PROVIDED RECORDS:

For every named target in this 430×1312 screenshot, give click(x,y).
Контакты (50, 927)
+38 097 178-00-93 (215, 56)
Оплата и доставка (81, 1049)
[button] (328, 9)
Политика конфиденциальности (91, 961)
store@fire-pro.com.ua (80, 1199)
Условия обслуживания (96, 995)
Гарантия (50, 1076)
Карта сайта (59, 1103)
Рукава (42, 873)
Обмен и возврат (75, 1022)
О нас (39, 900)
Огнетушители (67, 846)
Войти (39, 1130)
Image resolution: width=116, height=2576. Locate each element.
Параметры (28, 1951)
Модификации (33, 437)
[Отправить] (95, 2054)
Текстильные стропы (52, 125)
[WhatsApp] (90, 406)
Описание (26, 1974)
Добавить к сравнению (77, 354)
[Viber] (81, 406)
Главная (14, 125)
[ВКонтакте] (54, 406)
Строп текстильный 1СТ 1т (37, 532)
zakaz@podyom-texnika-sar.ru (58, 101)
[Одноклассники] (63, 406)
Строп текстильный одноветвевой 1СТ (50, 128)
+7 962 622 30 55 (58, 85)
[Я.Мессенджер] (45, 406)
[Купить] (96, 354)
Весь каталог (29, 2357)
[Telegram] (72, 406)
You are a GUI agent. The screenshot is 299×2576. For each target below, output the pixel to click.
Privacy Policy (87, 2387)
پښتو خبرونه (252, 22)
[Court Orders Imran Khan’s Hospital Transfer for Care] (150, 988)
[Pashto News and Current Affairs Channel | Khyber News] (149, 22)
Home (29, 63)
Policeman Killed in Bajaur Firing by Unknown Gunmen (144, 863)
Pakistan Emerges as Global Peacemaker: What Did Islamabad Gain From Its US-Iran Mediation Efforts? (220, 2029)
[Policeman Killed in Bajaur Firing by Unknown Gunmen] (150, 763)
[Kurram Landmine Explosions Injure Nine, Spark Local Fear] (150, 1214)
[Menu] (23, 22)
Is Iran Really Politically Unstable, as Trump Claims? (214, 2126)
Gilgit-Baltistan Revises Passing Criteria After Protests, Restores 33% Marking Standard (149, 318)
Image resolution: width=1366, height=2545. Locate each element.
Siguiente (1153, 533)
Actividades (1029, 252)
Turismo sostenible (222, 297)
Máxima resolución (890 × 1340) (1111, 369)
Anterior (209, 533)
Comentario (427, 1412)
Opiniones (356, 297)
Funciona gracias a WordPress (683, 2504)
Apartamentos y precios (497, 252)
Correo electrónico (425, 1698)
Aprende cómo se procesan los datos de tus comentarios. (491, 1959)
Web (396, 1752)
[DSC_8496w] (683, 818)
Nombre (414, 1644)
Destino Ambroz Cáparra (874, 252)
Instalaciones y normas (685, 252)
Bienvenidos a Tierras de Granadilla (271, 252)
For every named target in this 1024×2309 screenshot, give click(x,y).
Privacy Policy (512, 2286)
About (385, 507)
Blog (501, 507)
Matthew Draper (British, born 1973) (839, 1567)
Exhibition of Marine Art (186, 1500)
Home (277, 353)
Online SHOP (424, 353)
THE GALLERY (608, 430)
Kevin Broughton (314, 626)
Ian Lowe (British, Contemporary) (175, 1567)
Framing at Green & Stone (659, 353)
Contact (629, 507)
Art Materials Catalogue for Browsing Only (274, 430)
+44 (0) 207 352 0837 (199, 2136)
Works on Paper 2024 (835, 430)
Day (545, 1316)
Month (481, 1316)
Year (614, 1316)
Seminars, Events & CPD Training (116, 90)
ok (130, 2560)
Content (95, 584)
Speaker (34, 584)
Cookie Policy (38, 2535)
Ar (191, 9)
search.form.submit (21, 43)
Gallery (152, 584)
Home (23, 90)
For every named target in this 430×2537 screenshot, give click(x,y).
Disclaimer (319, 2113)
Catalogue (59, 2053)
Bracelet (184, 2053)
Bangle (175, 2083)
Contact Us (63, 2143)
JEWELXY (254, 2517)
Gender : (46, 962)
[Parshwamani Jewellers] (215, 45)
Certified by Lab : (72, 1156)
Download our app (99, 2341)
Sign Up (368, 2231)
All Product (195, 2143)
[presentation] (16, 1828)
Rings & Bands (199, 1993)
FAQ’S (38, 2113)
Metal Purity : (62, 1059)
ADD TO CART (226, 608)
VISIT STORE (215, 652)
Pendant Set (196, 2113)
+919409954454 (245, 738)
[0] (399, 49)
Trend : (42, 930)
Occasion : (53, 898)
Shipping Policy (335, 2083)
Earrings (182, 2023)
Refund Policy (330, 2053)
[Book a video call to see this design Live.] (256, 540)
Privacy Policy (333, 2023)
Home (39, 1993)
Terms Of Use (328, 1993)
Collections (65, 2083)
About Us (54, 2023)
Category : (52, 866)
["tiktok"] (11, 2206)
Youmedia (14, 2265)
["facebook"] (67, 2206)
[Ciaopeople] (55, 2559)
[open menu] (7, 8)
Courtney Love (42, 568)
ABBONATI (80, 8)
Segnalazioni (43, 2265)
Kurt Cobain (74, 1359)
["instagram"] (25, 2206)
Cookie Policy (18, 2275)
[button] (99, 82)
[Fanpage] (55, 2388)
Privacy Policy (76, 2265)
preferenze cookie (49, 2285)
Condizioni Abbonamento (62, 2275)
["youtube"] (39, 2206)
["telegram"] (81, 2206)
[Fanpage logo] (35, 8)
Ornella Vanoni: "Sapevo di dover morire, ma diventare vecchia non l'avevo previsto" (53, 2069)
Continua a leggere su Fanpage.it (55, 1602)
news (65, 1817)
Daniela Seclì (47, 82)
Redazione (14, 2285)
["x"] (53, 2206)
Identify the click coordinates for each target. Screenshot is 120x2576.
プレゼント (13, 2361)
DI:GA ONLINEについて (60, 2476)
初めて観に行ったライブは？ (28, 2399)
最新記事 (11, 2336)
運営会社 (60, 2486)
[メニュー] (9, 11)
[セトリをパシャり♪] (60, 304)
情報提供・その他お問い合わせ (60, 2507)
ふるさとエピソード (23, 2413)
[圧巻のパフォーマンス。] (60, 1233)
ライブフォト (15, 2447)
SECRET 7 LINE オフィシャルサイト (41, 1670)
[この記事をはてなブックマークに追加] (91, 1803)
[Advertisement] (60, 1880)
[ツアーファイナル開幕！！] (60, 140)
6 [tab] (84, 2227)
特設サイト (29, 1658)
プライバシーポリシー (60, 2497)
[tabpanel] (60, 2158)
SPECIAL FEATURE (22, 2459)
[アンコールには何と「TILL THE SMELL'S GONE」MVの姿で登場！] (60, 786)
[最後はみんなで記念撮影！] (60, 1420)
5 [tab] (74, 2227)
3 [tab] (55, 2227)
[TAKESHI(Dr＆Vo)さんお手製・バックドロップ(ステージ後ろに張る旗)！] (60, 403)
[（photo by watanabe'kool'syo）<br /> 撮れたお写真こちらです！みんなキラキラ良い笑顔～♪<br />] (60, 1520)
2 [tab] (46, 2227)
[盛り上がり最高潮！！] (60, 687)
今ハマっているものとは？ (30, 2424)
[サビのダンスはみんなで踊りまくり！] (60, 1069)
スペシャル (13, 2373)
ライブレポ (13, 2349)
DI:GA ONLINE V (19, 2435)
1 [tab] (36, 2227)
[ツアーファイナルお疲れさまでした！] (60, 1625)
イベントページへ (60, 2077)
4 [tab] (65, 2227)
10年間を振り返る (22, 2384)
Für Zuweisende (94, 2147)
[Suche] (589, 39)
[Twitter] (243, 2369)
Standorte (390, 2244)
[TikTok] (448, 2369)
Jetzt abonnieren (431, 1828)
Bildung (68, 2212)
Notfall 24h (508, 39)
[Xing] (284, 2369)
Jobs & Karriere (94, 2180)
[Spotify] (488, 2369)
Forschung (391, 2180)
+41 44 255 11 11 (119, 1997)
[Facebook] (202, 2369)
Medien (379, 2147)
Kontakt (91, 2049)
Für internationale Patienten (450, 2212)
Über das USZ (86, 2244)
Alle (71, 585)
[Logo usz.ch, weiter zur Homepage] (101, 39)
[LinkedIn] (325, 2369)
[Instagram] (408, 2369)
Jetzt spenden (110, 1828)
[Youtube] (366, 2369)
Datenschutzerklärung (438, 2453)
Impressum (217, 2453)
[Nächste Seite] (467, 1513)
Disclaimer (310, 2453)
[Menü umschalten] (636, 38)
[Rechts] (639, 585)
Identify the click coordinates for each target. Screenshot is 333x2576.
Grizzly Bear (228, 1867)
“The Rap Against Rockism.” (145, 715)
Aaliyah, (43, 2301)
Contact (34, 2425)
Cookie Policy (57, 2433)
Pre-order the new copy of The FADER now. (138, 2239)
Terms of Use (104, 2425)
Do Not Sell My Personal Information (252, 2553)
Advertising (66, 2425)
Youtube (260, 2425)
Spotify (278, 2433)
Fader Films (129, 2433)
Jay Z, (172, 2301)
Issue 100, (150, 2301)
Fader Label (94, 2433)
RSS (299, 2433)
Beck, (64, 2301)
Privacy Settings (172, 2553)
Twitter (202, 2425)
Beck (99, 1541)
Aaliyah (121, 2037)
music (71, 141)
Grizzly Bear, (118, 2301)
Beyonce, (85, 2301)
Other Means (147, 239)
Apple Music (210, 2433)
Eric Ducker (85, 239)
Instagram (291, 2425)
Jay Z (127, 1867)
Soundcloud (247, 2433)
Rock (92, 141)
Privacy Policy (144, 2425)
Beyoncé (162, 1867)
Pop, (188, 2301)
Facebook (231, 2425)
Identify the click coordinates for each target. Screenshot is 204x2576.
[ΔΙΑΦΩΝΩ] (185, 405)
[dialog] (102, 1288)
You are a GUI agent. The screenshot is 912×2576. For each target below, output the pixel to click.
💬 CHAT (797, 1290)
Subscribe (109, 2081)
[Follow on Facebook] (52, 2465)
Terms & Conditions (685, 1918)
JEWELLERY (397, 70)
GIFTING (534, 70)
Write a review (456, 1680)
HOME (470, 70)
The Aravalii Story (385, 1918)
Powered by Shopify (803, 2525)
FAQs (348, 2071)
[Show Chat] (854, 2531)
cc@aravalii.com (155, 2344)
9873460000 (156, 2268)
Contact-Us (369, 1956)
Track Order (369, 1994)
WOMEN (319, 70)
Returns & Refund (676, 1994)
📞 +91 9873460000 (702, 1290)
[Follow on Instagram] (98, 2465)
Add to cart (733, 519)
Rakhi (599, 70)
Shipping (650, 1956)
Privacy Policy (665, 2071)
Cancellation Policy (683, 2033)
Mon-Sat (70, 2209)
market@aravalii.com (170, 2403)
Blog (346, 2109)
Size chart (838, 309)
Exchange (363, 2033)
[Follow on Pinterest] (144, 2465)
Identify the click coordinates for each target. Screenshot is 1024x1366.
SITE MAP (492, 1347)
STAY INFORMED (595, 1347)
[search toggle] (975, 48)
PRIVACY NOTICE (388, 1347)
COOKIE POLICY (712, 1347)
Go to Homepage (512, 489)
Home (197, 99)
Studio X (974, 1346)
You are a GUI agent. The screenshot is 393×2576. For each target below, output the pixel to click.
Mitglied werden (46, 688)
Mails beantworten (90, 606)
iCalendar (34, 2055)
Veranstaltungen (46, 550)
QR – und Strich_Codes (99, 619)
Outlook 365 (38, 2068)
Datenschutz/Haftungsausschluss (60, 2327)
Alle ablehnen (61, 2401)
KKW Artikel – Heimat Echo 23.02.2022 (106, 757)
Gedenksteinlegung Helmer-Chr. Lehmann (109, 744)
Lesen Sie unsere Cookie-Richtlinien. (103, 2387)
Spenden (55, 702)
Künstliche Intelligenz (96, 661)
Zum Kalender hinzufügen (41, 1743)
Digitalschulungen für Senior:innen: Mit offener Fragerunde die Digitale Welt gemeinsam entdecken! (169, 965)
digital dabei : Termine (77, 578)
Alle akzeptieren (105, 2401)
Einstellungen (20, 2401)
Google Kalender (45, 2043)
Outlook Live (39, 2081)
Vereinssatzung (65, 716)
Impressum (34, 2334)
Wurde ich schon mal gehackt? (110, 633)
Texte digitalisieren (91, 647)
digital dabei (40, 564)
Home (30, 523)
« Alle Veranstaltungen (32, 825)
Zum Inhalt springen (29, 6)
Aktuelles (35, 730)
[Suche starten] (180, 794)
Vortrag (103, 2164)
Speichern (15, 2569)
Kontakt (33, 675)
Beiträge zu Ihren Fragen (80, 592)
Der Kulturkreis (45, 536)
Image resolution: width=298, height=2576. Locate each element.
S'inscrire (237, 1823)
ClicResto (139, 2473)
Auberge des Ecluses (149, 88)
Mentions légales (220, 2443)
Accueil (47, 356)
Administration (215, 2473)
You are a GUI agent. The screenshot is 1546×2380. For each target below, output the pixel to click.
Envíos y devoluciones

INSTRUCTIONS FOR THE TASK: Using the records above, say how many lines contain the string "target"; offer no other text.

RESPONSE: 11